Staff Software Engineer, Intuit

Siva is a staff software engineer on the API Management Platform team at Intuit based in MountainView, CA. He works on building features for API Platform where developers can author, mock, explore and share APIs with other developers. During his free time, he enjoys going on hikes and runs a couple of marathons every year

Rachit Sengupta

Staff Software Engineer, Intuit

Rachit has spent over six years at Intuit, where his work has spanned from building platforms for monetization and AI powered conversation to enhancing user experiences in products like QuickBooks and TurboTax. Currently, he is part of an Applied AI team focusing on the innovative use of Generative AI to boost developer productivity through intelligent tools and methodologies, such as efficient GraphQL attribute discovery and dynamic query generation. Rachit looks forward to connecting with fellow innovators at this conference to exchange insights and discuss the evolving landscape of AI technologies and their applications in improving developer experiences.

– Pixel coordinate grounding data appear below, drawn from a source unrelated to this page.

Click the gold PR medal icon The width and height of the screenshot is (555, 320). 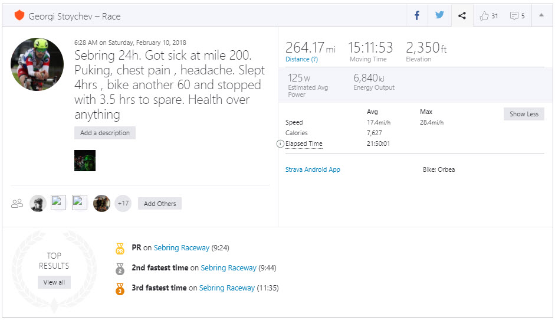click(120, 249)
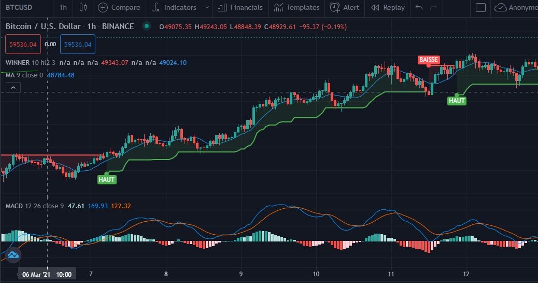Open the candlestick chart style selector
538x283 pixels.
[x=83, y=7]
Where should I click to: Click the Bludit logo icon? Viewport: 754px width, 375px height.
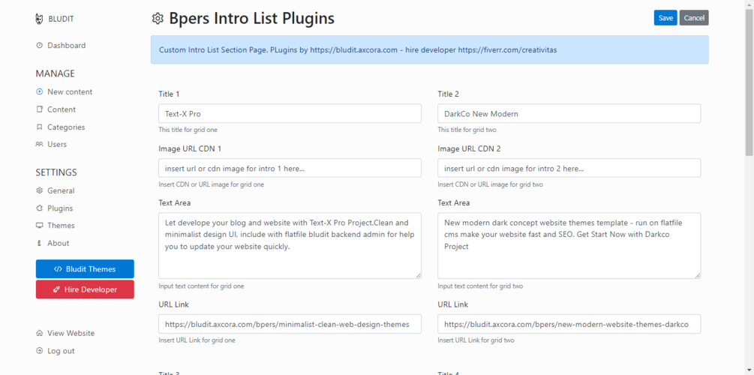[39, 19]
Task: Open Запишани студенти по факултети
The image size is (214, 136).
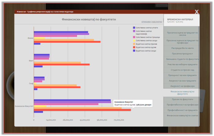Action: pos(182,59)
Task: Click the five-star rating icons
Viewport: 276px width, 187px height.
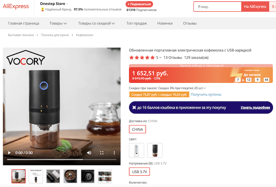Action: point(142,58)
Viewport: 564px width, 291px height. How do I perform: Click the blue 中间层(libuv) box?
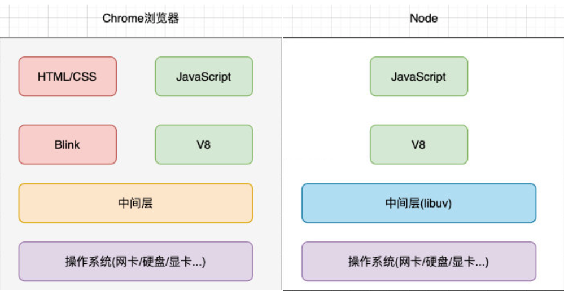(418, 202)
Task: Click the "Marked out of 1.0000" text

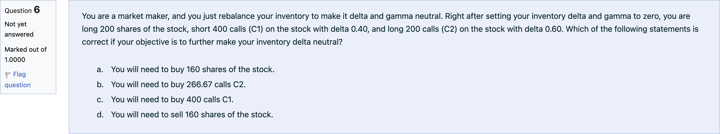Action: [25, 54]
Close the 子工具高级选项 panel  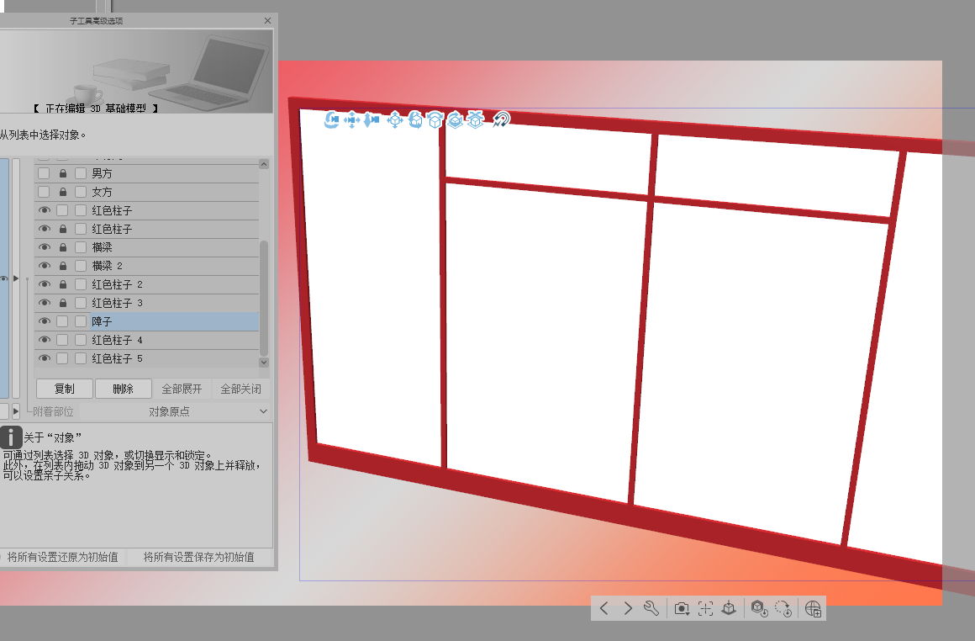tap(267, 20)
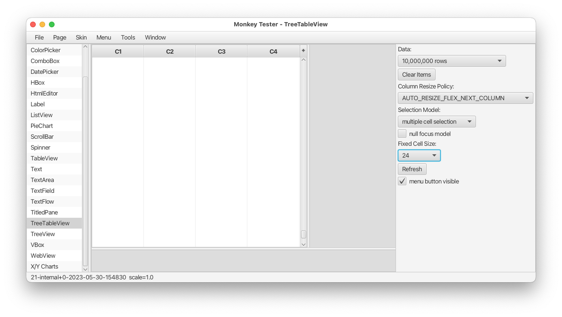Screen dimensions: 562x317
Task: Click sidebar list scroll-down arrow
Action: [x=85, y=269]
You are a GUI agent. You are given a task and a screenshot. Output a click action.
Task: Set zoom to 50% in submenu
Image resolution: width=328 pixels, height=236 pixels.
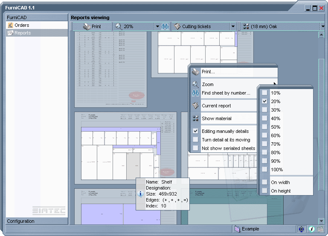click(276, 127)
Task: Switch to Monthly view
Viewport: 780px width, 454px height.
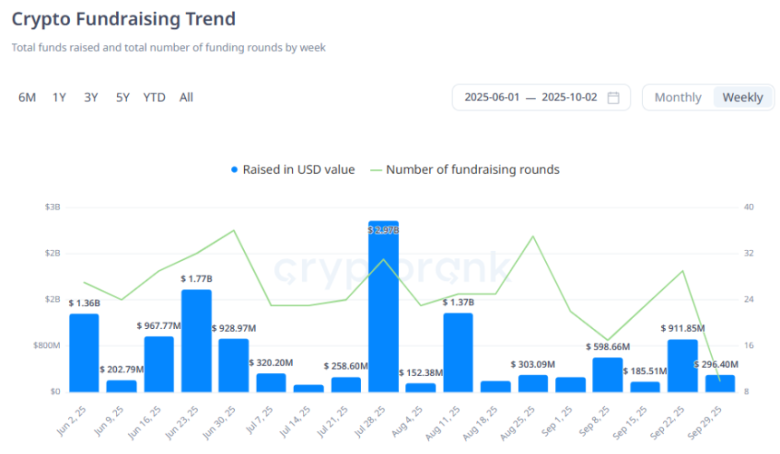Action: point(678,98)
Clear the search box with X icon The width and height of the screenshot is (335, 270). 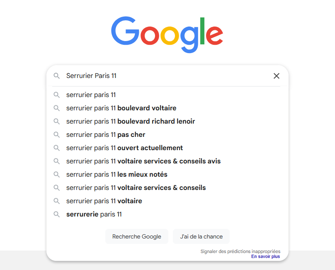(x=277, y=76)
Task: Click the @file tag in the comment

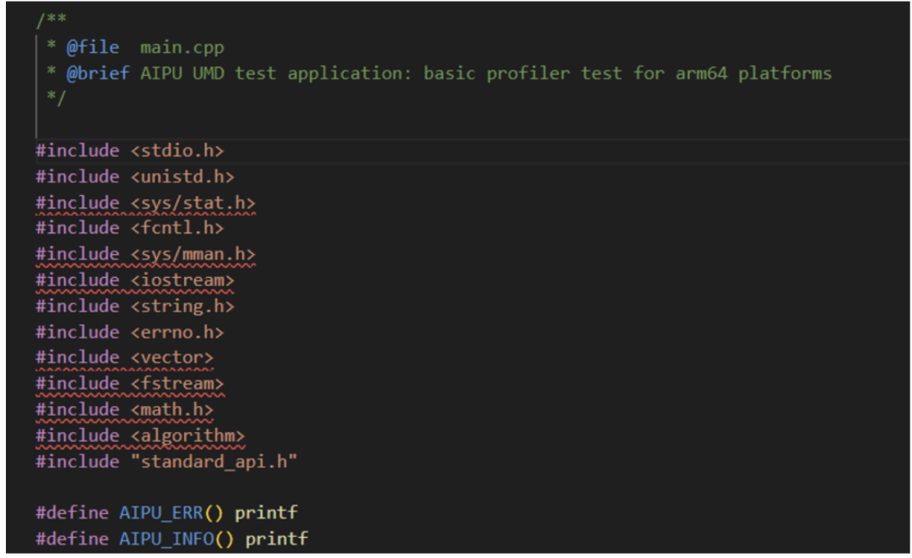Action: 93,48
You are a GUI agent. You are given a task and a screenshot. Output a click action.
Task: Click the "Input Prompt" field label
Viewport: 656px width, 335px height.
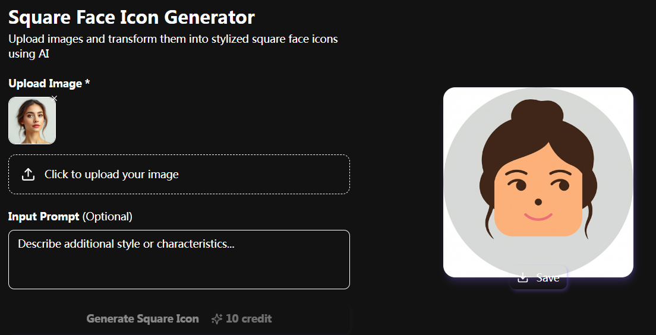pos(43,217)
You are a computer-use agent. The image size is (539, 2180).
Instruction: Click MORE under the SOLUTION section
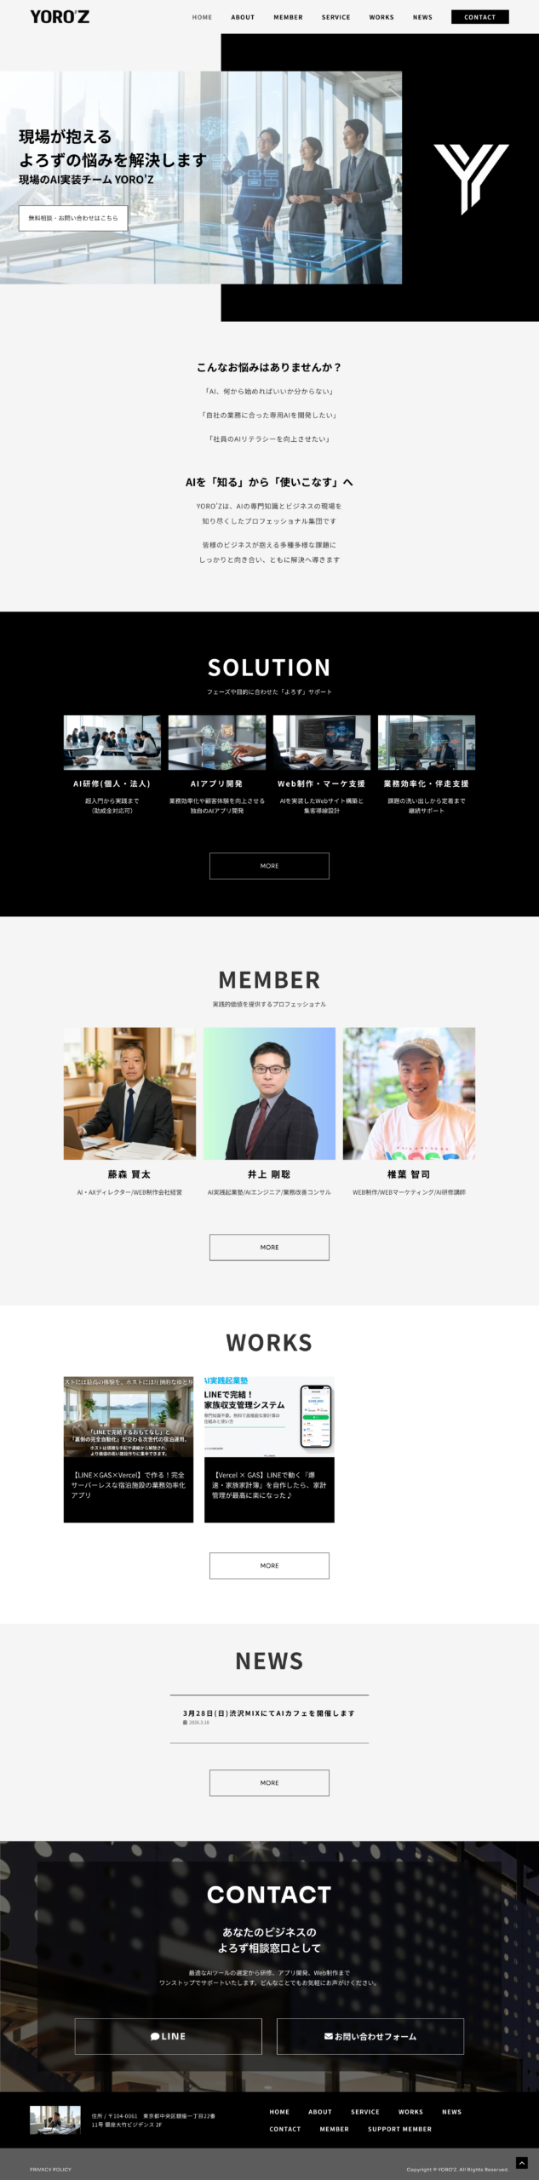coord(269,865)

Discovering GraphQL fields and generating queries is a tedious task for developers. They spend a considerable amount of time finding the appropriate fields in large schemas. To solve this problem at Intuit where we have a super graph consisting of millions of lines we implemented a framework that makes use of Generative AI to help developers with attribute discovery and query generation. The benefits of our approach include being able to work with large schemas without the hassle of going through the whole schema and requiring less back and forth communication between consumers and schema owners, which results in a huge boost in developer productivity. We created chunks of the schema and ingested them into a vector store, we then do a retrieval, dynamically build a minimal schema and perform RAG where the LLM is provided with the minimal schema and the user query. The LLM responds with either a list of discovered attributes or GraphQL query. This framework aims to achieve lower latency and less hallucinations by reducing the size of the schema sent to the LLM, this also results in lower costs and higher accuracy.